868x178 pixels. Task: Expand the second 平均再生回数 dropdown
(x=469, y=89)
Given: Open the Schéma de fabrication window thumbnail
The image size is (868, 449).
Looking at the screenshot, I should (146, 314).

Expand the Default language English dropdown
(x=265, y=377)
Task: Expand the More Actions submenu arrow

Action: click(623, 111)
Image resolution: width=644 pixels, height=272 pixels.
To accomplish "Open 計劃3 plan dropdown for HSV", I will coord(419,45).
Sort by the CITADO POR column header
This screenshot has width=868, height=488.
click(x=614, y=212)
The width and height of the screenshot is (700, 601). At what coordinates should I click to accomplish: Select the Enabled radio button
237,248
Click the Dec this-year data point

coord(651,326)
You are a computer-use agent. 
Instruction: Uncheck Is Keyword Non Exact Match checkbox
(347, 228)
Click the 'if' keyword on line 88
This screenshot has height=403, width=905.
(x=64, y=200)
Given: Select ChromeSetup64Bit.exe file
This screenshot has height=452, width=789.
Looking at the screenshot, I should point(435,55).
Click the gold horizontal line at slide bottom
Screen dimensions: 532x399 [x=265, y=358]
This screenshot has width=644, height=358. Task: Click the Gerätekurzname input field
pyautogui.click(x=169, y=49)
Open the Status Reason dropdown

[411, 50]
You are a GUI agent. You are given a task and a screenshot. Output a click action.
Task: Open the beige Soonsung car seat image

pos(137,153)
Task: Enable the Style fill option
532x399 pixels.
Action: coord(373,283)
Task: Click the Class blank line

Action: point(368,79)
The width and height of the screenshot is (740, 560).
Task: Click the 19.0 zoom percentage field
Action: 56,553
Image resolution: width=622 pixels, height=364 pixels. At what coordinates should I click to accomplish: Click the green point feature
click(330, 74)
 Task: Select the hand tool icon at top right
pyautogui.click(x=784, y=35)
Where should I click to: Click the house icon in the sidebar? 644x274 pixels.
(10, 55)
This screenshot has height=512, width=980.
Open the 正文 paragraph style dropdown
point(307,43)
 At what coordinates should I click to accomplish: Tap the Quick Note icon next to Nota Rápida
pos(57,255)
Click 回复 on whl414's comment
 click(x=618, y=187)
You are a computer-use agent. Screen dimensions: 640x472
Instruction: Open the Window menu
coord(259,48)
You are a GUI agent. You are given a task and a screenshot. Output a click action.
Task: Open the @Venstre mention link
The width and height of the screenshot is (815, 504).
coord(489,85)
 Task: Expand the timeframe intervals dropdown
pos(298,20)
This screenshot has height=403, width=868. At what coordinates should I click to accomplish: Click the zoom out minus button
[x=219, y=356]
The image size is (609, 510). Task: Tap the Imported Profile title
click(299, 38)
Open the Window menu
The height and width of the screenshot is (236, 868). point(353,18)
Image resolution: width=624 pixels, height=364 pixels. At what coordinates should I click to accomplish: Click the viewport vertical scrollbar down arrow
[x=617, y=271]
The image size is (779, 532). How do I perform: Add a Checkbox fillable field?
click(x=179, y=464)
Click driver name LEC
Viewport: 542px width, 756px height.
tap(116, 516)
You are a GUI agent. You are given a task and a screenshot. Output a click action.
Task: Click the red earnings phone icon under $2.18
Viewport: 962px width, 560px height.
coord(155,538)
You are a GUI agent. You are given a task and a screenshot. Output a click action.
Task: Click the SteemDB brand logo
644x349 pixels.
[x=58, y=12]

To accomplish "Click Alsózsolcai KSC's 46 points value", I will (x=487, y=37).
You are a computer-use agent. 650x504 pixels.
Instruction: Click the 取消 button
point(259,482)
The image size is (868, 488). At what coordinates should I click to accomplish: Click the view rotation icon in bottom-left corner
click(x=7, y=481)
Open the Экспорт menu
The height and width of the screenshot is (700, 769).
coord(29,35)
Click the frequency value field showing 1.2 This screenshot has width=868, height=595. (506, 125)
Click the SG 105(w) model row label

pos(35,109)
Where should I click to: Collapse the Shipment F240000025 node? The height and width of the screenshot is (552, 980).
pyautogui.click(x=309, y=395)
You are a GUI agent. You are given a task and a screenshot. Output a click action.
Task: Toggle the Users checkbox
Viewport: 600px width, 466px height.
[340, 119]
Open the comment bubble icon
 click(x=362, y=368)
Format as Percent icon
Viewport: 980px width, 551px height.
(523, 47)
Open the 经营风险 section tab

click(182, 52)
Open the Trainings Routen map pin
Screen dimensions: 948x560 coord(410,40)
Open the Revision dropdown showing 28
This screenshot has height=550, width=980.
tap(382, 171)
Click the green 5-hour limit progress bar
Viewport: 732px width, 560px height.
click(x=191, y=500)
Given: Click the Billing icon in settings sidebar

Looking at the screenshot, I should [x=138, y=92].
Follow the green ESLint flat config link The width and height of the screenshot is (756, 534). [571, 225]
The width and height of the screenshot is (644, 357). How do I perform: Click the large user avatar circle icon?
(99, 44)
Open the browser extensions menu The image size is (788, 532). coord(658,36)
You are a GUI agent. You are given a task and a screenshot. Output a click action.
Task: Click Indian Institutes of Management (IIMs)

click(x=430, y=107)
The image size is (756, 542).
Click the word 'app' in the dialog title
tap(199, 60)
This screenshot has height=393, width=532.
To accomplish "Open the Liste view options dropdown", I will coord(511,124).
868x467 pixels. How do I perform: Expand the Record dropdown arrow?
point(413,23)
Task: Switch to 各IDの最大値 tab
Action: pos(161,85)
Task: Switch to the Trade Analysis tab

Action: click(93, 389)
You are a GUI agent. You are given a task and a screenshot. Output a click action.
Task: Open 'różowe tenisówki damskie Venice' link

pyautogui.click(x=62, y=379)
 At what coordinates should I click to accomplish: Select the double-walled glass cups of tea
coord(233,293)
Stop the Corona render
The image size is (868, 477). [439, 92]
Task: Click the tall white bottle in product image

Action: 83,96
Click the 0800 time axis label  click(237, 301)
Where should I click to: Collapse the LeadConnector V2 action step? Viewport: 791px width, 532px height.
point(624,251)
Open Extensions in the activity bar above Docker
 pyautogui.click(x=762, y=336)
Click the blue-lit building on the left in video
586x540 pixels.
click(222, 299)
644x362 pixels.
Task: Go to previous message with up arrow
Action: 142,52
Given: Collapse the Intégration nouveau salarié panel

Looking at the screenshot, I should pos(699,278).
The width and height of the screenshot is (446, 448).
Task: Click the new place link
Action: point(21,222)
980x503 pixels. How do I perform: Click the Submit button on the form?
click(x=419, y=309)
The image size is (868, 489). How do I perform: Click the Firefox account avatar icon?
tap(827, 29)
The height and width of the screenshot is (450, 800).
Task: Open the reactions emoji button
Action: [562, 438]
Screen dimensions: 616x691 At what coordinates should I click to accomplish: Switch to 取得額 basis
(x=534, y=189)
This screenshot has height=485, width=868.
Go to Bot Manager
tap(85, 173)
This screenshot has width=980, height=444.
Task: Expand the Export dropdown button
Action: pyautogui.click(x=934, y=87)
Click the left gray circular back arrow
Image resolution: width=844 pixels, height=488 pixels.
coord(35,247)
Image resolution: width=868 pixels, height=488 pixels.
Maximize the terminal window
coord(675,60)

+-------+

The response should hold exactly the lines starting at the line with "Viewport: 600px width, 466px height." and ending at the line with "Click the blue-lit", and no other line of the material above.

* [Answer box]:
Viewport: 600px width, 466px height.
[340, 119]
Open the comment bubble icon
 click(x=362, y=368)
Format as Percent icon
Viewport: 980px width, 551px height.
(523, 47)
Open the 经营风险 section tab

click(182, 52)
Open the Trainings Routen map pin
Screen dimensions: 948x560 coord(410,40)
Open the Revision dropdown showing 28
This screenshot has height=550, width=980.
tap(382, 171)
Click the green 5-hour limit progress bar
Viewport: 732px width, 560px height.
click(x=191, y=500)
Given: Click the Billing icon in settings sidebar

Looking at the screenshot, I should [x=138, y=92].
Follow the green ESLint flat config link The width and height of the screenshot is (756, 534). [571, 225]
The width and height of the screenshot is (644, 357). How do I perform: Click the large user avatar circle icon?
(99, 44)
Open the browser extensions menu The image size is (788, 532). coord(658,36)
You are a GUI agent. You are given a task and a screenshot. Output a click action.
Task: Click Indian Institutes of Management (IIMs)

click(x=430, y=107)
The image size is (756, 542).
Click the word 'app' in the dialog title
tap(199, 60)
This screenshot has height=393, width=532.
To accomplish "Open the Liste view options dropdown", I will coord(511,124).
868x467 pixels. How do I perform: Expand the Record dropdown arrow?
point(413,23)
Task: Switch to 各IDの最大値 tab
Action: pos(161,85)
Task: Switch to the Trade Analysis tab

Action: click(93, 389)
You are a GUI agent. You are given a task and a screenshot. Output a click action.
Task: Open 'różowe tenisówki damskie Venice' link

pyautogui.click(x=62, y=379)
 At what coordinates should I click to accomplish: Select the double-walled glass cups of tea
coord(233,293)
Stop the Corona render
The image size is (868, 477). [439, 92]
Task: Click the tall white bottle in product image

Action: 83,96
Click the 0800 time axis label  click(237, 301)
Where should I click to: Collapse the LeadConnector V2 action step? Viewport: 791px width, 532px height.
point(624,251)
Open Extensions in the activity bar above Docker
 pyautogui.click(x=762, y=336)
Click the blue-lit building on the left in video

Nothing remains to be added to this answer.